The schoolchildren listen to the story of Massoud, 11, whose left leg was blown off above the knee 3 years ago. This is a lecture on the dangerous of land mines.
"When I arrived over the top of the hill, suddenly a bomb exploded," the sweet-faced boy says. "No one would come near me because they were afraid another mine would explode. Then I crawled out of the mined area."
After a quarter century of war, Afghanistan is still littered with millions of land mines and other unexploded ordnance, and more mines are being planted in regions of the south where a Taliban-led guerrilla war against NATO forces is escalating.

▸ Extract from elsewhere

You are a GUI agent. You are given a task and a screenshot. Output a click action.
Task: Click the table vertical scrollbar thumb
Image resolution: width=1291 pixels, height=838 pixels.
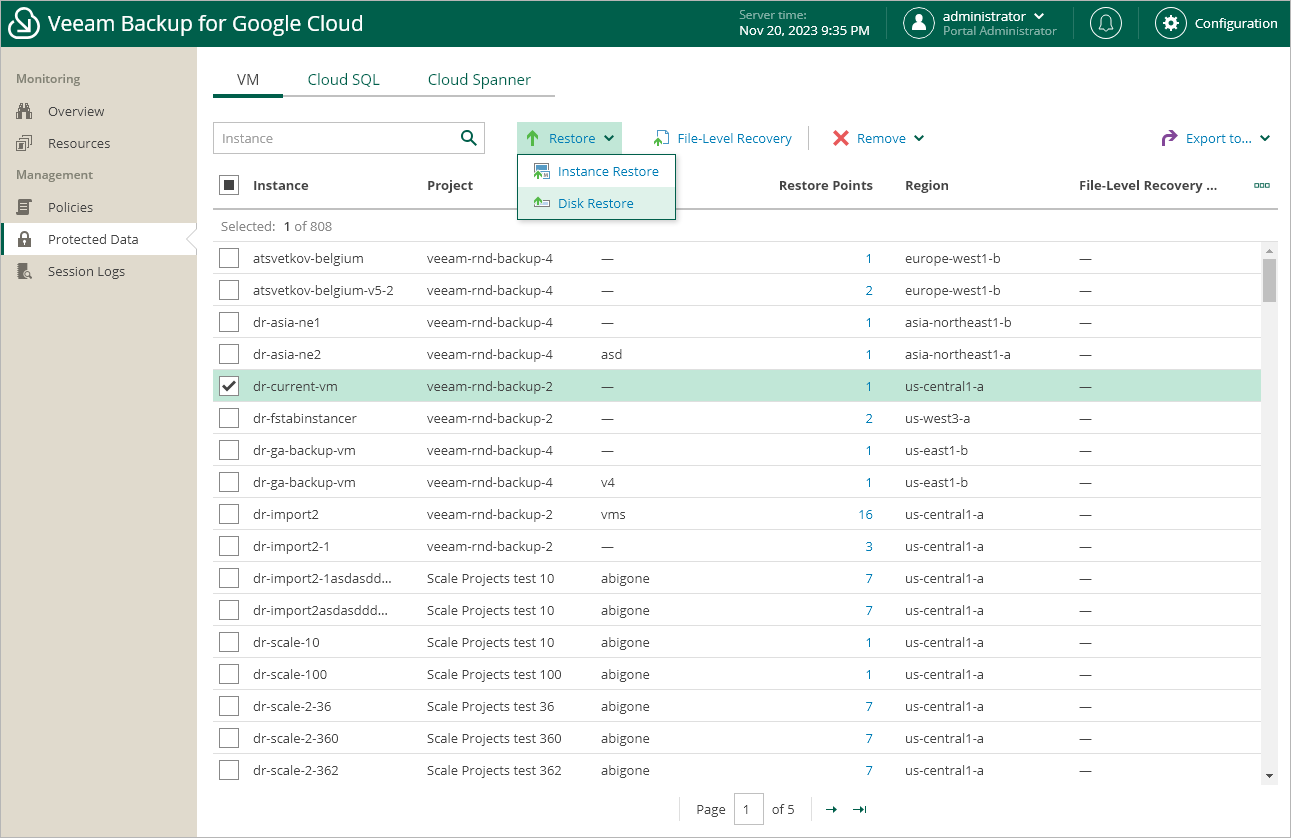click(x=1269, y=280)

Yet as Afghanistan marks International Mine Awareness Day on Wednesday, there is some cause for optimism. Accident rates have declined dramatically thanks to the imaginative and culturally sensitive efforts of organizations such as OMAR - a mine-clearing NGO that recruited Massoud for the lesson in a Kabul mosque.
His audience, a classroom full of boys about his age, listens, their mouths agape. Their wide eyes move from his face to the artificial leg under his gray tunic.
Massoud, who like many Afghans uses only one name, is one of nearly 800 people maimed and killed by the debris of war in Afghanistan every year. That's less than half the number five years ago when the country was embarking on reconstruction after the fall of the Taliban, the Islamic movement routed by the U.S. and its Afghan allies for hosting Osama bin Laden.
While nothing conveys the danger of land mines quite like a personal account, Massoud's macabre show-and-tell is just one small moment in a campaign that owes much of its success to its sensitivity to conservative Islam.
The U.N. has been demining Afghanistan since 1989, spending an estimated US$300 million (EUR225 million). It now believes it has cleared more than 60 percent of land sown with mines since the Soviet invasion in 1979. But as many as 4.2 million Afghans still live in suspected mined areas, according to U.N. statistics.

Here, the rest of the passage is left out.